Now, this is by no means a definitive answer to what is, to me personally, a fascinating question. There is still plenty to think about here. Yet, we hope that our results provide an interesting perspective and make it possible for us to start thinking a bit deeper about how we learn, grow, improve—the very nature of intelligence and how it goes all the way from a blank slate to what is a deep understanding of a very complex domain like chess.
Kramnik commented to Chess.com:
“There are two major things which we can try to find out with this work. One is: how does AlphaZero learn chess, how does it improve? That is actually quite important. If we manage one day to understand it fully, then maybe we can interpret it into the human learning process.

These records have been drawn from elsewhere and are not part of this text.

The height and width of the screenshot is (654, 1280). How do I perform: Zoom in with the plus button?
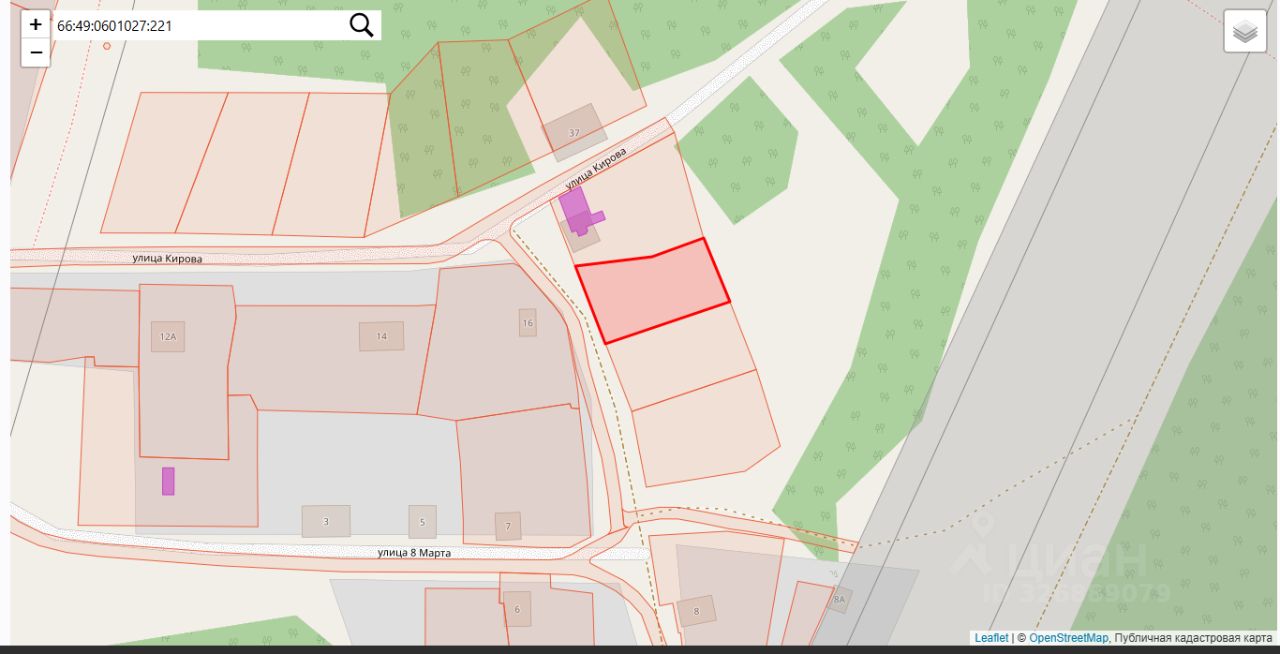click(35, 25)
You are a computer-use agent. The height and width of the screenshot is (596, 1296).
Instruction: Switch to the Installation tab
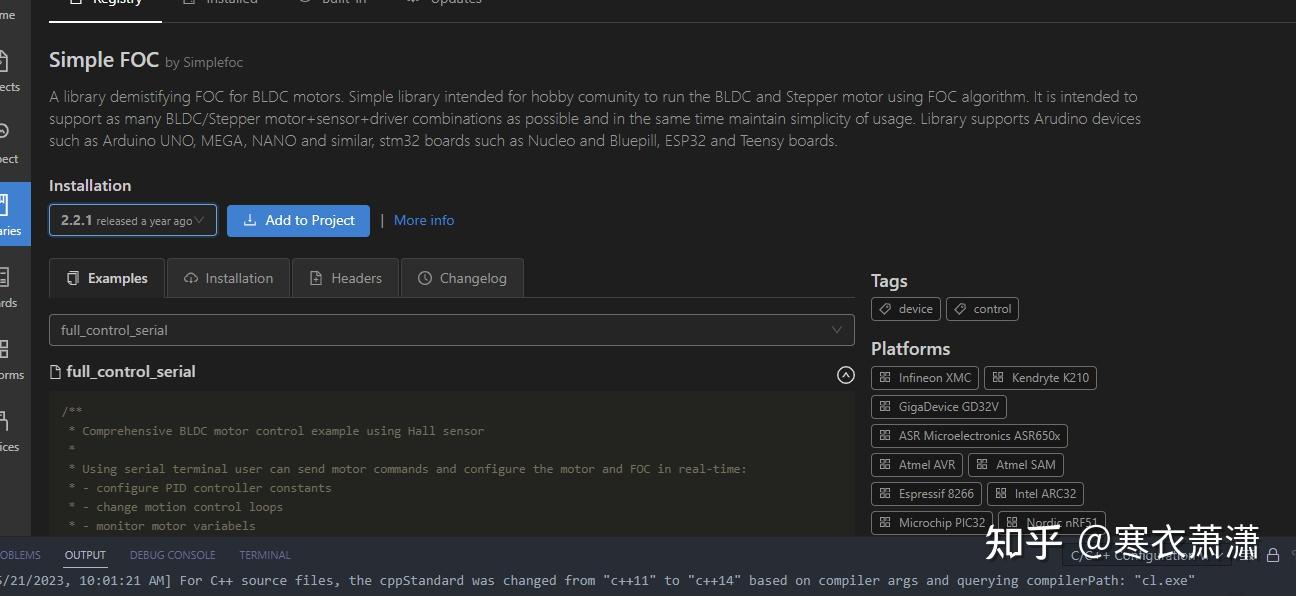pos(228,278)
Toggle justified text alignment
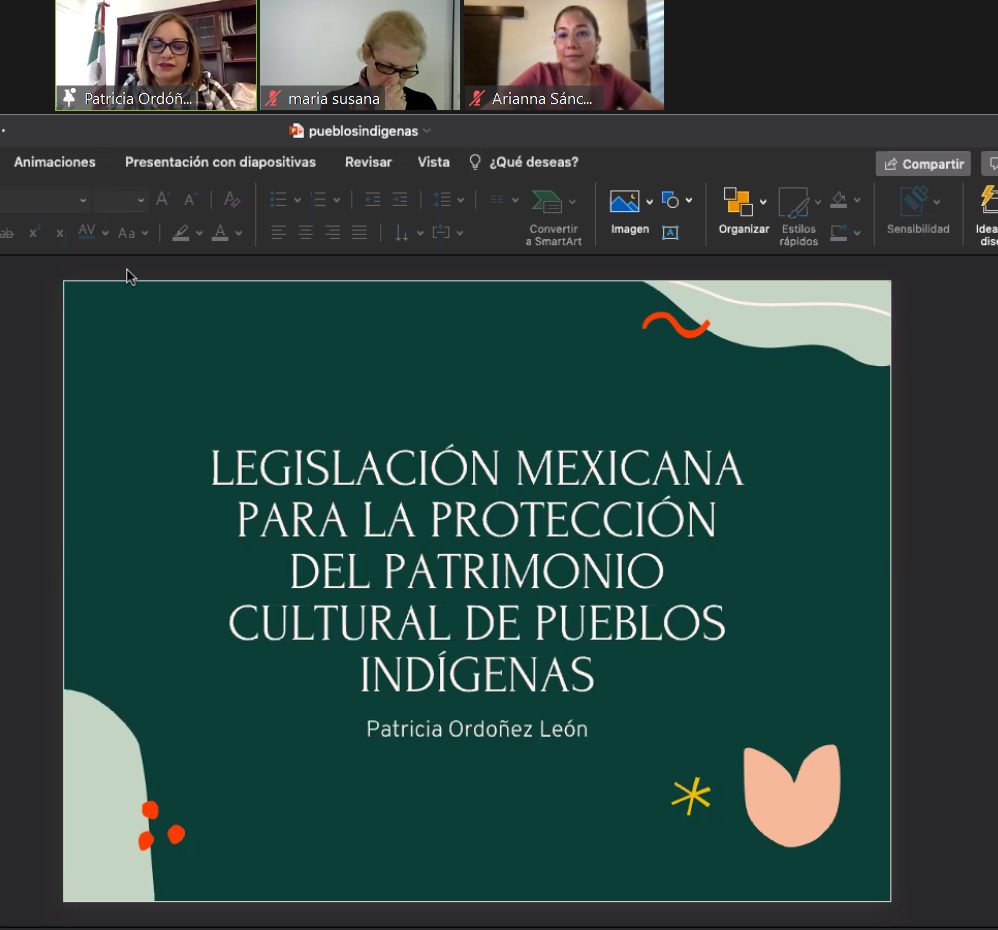 pos(359,233)
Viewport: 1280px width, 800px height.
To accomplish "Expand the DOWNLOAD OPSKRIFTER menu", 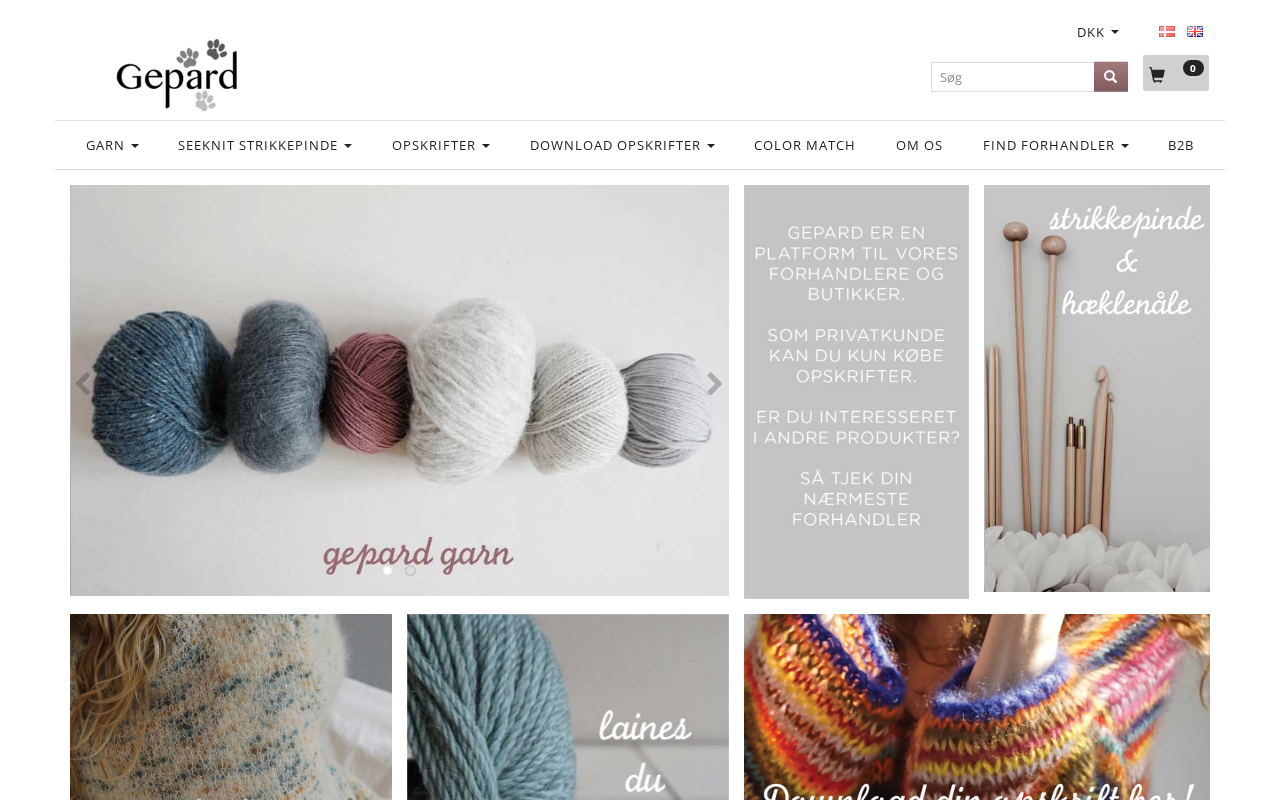I will pyautogui.click(x=622, y=145).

Secondly, I believe it is quite fascinating to discover that there are certain patterns that AlphaZero finds meaningful, which actually make little sense for humans. That is my impression. That actually is a subject for further research, in fact, I was thinking that it might easily be that we are missing some very important patterns in chess, because after all, AlphaZero is so strong that if it uses those patterns, I suspect they make sense. That is actually also a very interesting and fascinating subject to understand, if maybe our way of learning chess, of improving in chess, is actually quite limited. We can expand it a bit with the help of AlphaZero, of understanding how it sees chess.”